Y así, fue como terminó quitándose la vida, por impulso.
***
La decisión de Inés de poner fin a su primera vida fue lógica y al mismo tiempo completamente ilógica.
Los orteganos eran conocidos por su impulsividad. El país tenía una larga historia de muertes y asesinatos vengativos. Varios emperadores de Ortega habían establecido un estricto código de conducta para controlar esa cultura impulsiva, pero el ciudadano promedio no tenía el autocontrol de pensar en las consecuencias de sus actos en medio del arrebato. Cuando querían venganza, la obtenían. Cuando querían matar, lo hacían. El después importaba poco. Consideraban que una vida sin una venganza cumplida no valía la pena vivirse.
Como muchos orteganos, Inés también tenía un lado impulsivo. Dicho de forma amable, era una típica ortegana “apasionada”. A pesar de esa inclinación innata, estaba lo bastante instruida para pensar en las consecuencias de sus actos.
Incluso al elegir entre acabar con su vida o con la de su esposo, pensó en las consecuencias de cada acción. Aunque su esposo merecía morir, no quería mandar a toda su familia a la horca por vengarse. Su querida familia no tenía culpa alguna. Así que decidió traer solo vergüenza a Oscar. Parecía una conclusión perfectamente lógica y ética dadas sus circunstancias.

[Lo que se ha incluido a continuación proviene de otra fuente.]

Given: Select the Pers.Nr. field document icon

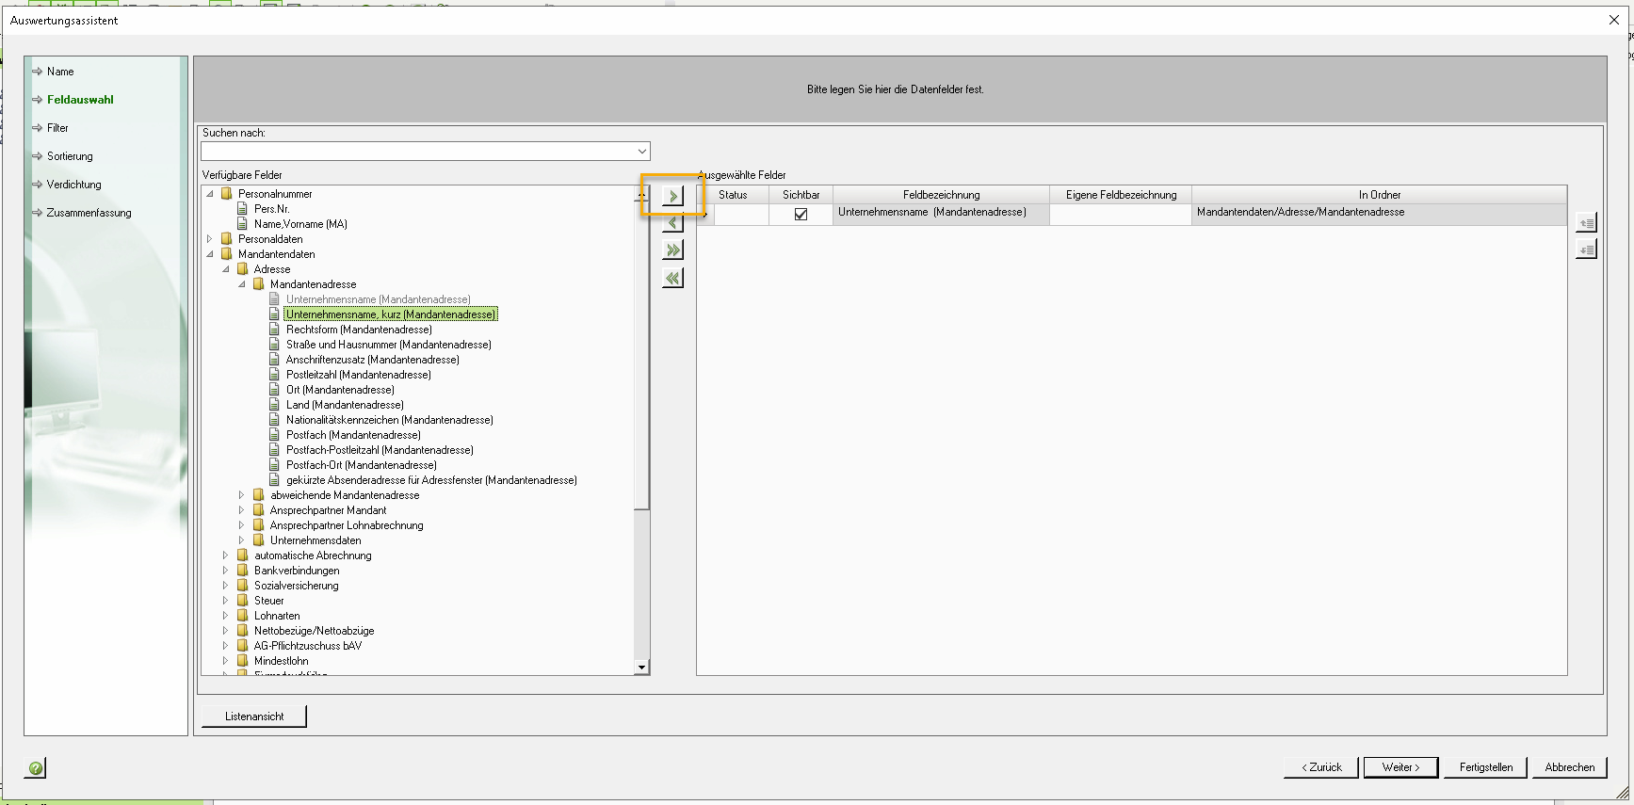Looking at the screenshot, I should [x=243, y=209].
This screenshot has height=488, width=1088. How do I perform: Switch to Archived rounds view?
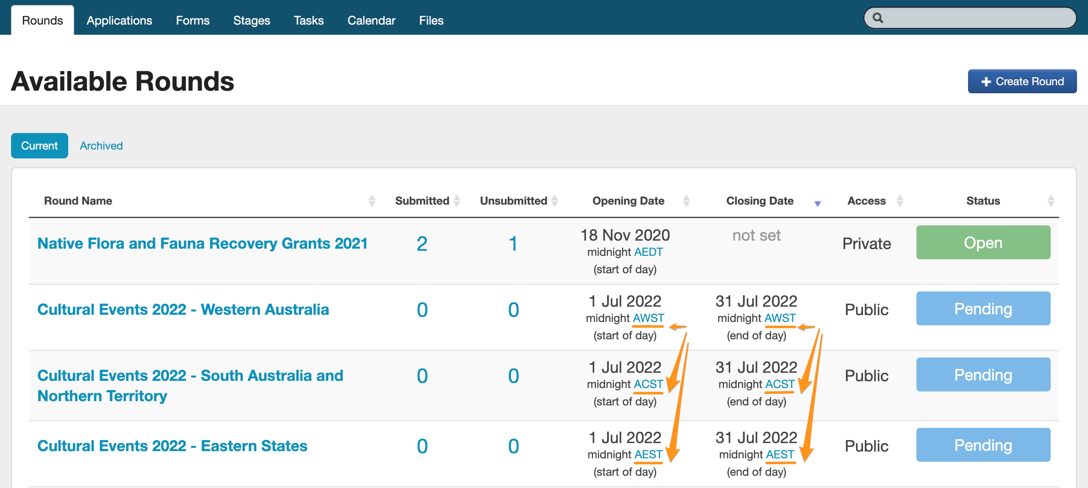[x=101, y=146]
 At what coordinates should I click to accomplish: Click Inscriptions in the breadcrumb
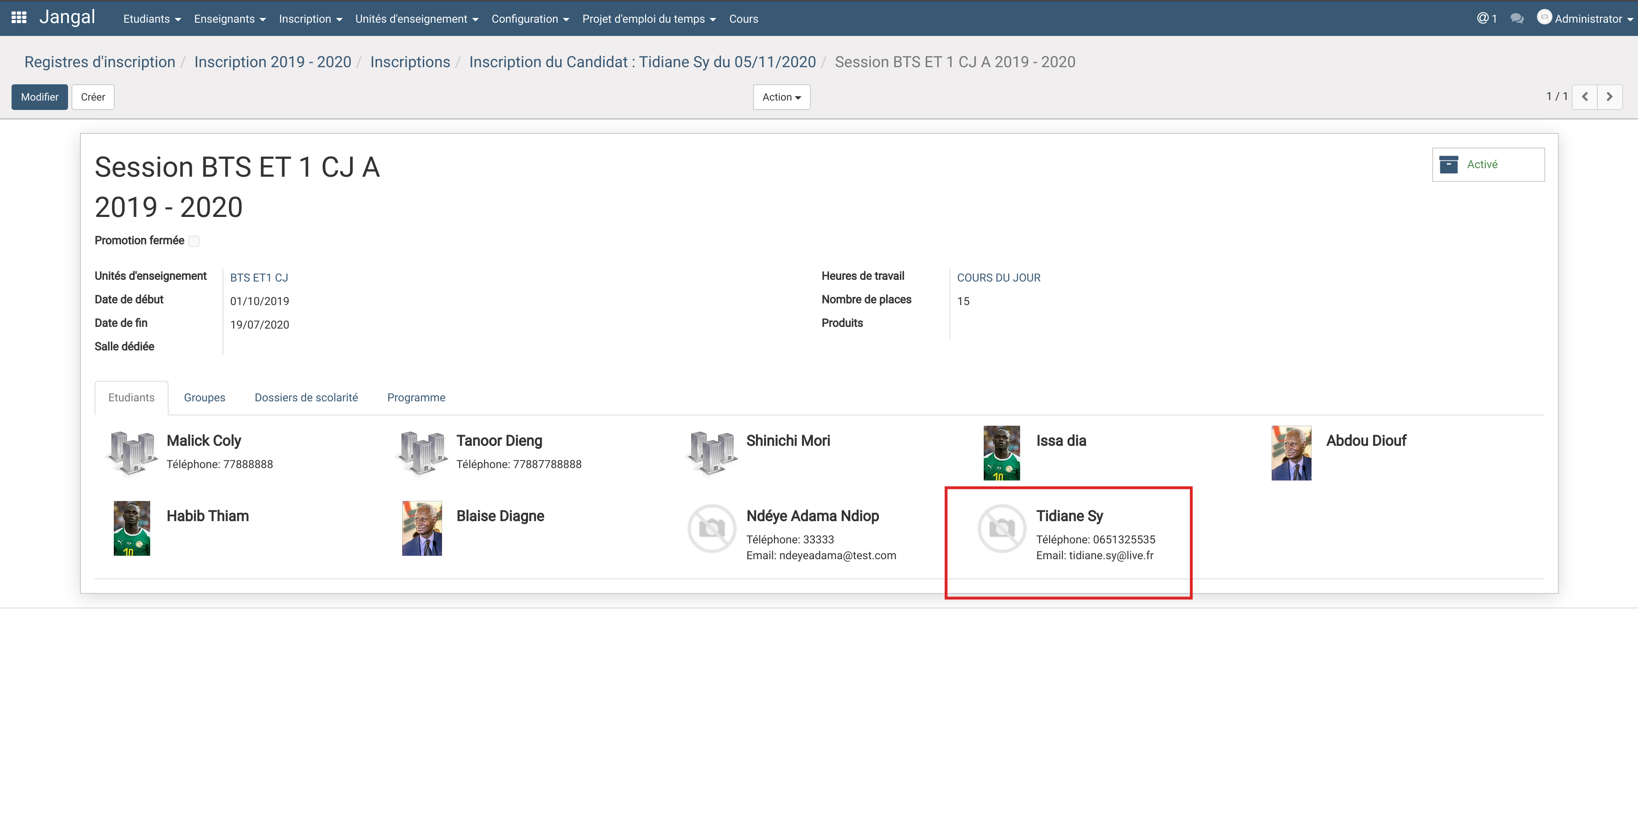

Quizá su decisión de suicidarse fue algo impulsiva. Pero no tenía muchas otras opciones entre las que elegir. Su muerte no dañaba a nadie más. Ni siquiera la rata de alcantarilla de su esposo sufrió físicamente, aunque su reputación y su orgullo quedaron hechos trizas. Una decisión generosa, sin duda.
No esperaba nada a cambio de su generosidad. Cuando por fin cerró los ojos, lo único que deseaba era una vida pacífica en el más allá. No le quedaba mucho tiempo para pensar en otra cosa que no fuera la expresión de desconcierto en el rostro del cobarde príncipe heredero.
***
Se suponía que su cerebro iba a volar en pedazos después del disparo. Por eso nunca esperó encontrarse en medio de la zona de caza con la escopeta en la mano. El peso del arma se sentía exactamente igual que antes de morir. Por un instante, creyó que todavía estaba muriendo. Quizá su cerebro aún estaba en proceso de estallar.
Sin embargo, podía sentir claramente sus dos pies sobre tierra firme. Esto no se parecía en nada a la sensación del cañón presionando su cabeza.
Miró a su alrededor y reconoció el lugar. Era una zona de caza privada a la que solía ir con su hermano mayor, Luciano Valeztena, en el ducado de Pérez.
—Esto… no puede ser —murmuró para sí.
No había vuelto allí desde su compromiso. Bajo la estricta vigilancia de la corte imperial, nunca había tenido libertad para hacer gran cosa, y mucho menos para ir de caza con su hermano o visitar el ducado de Pérez.
Avanzó tambaleante hasta el estanque que recordaba de aquel lugar. El agua parecía más pantanosa de lo que recordaba, pero estaba lo bastante tranquila para mostrar un reflejo claro. Se colocó la escopeta al costado y se inclinó hacia la superficie.
En las aguas tranquilas, la Inés de dieciséis años la miraba desde abajo.